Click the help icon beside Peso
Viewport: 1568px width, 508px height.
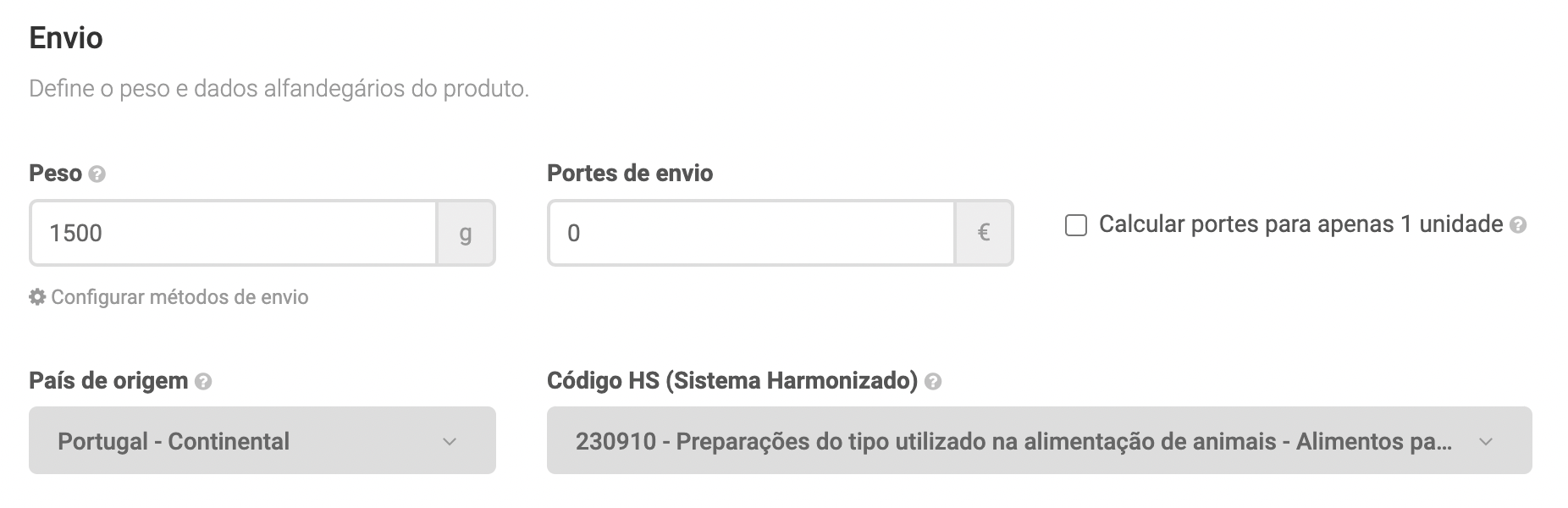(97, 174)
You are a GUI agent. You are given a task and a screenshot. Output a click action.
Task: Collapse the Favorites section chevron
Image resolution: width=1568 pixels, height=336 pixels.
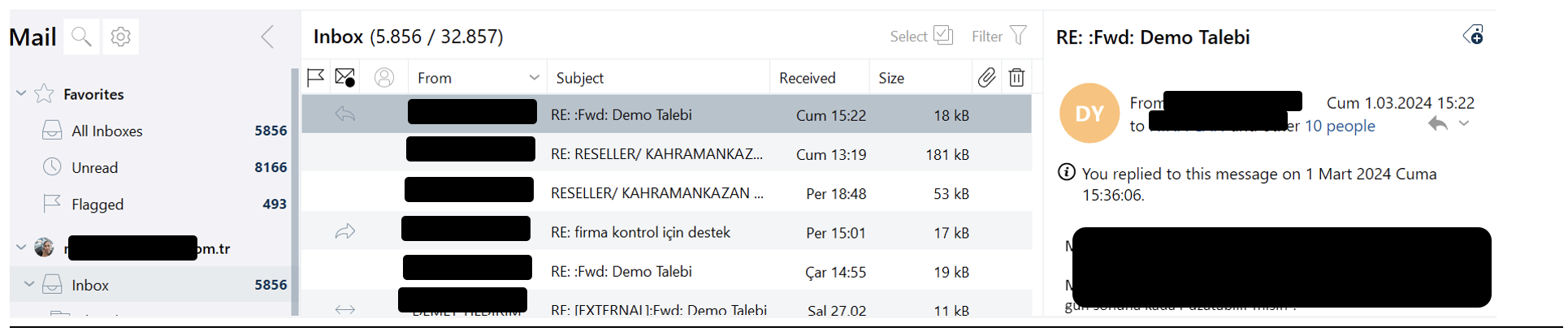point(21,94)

────────────────────────────────────────

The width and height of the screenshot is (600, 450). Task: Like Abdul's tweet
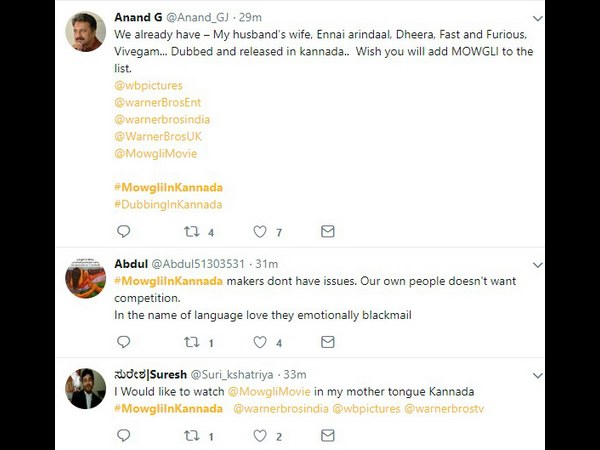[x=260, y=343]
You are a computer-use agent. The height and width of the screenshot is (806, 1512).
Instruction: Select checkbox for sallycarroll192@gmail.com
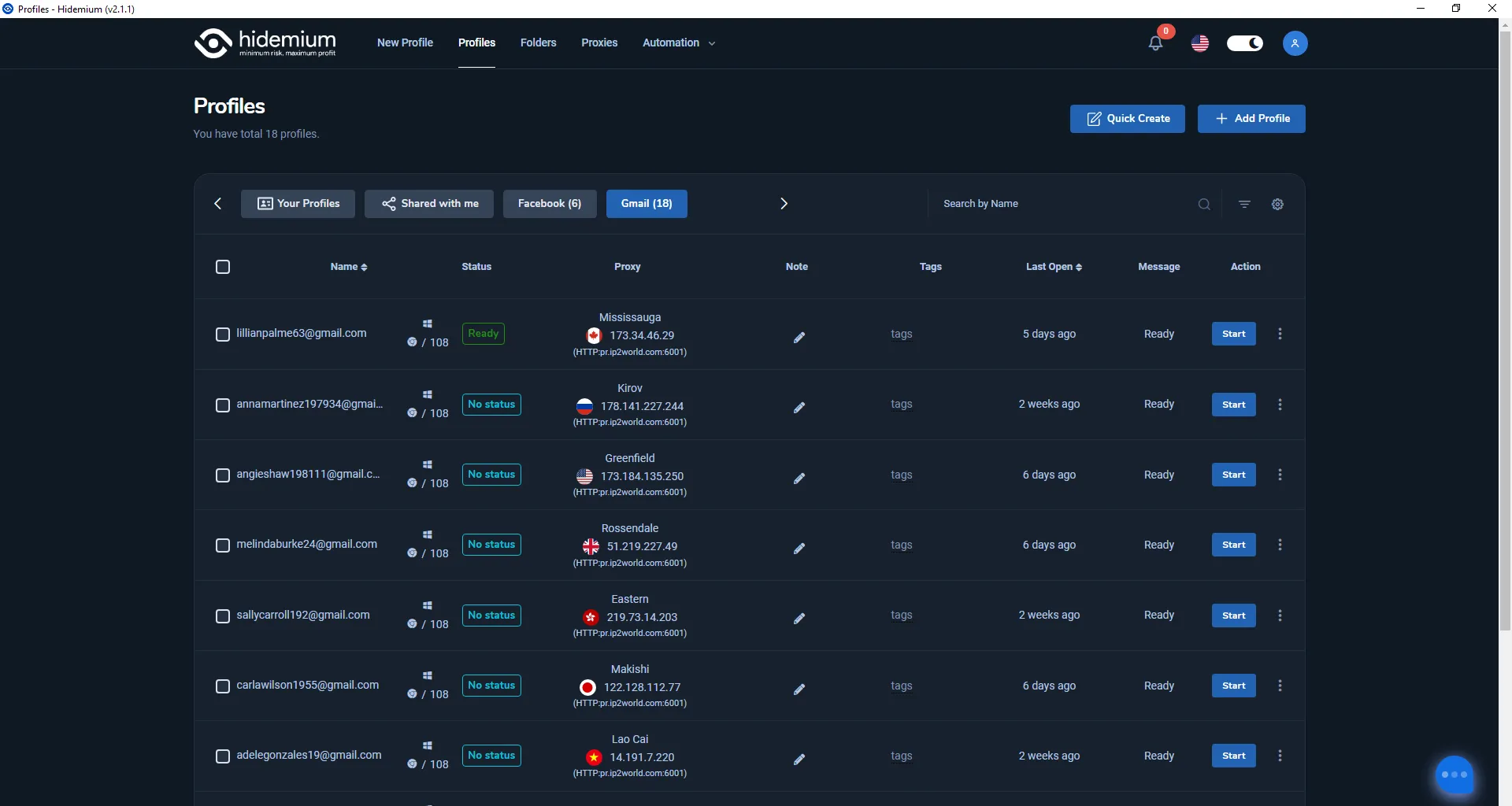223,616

────────────────────────────────────────

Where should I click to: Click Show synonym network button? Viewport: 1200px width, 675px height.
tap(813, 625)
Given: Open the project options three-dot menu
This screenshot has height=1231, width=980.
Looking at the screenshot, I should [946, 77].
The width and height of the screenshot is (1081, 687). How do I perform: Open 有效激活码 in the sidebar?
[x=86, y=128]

────────────────────────────────────────

:: Exercise ::
Check every line of the records, and copy the ones that hold the word "agent".

:: Answer to the problem ::
You are a GUI agent. You are given a task and a screenshot. Output a click action.
You are a computer-use agent. The height and width of the screenshot is (806, 1512).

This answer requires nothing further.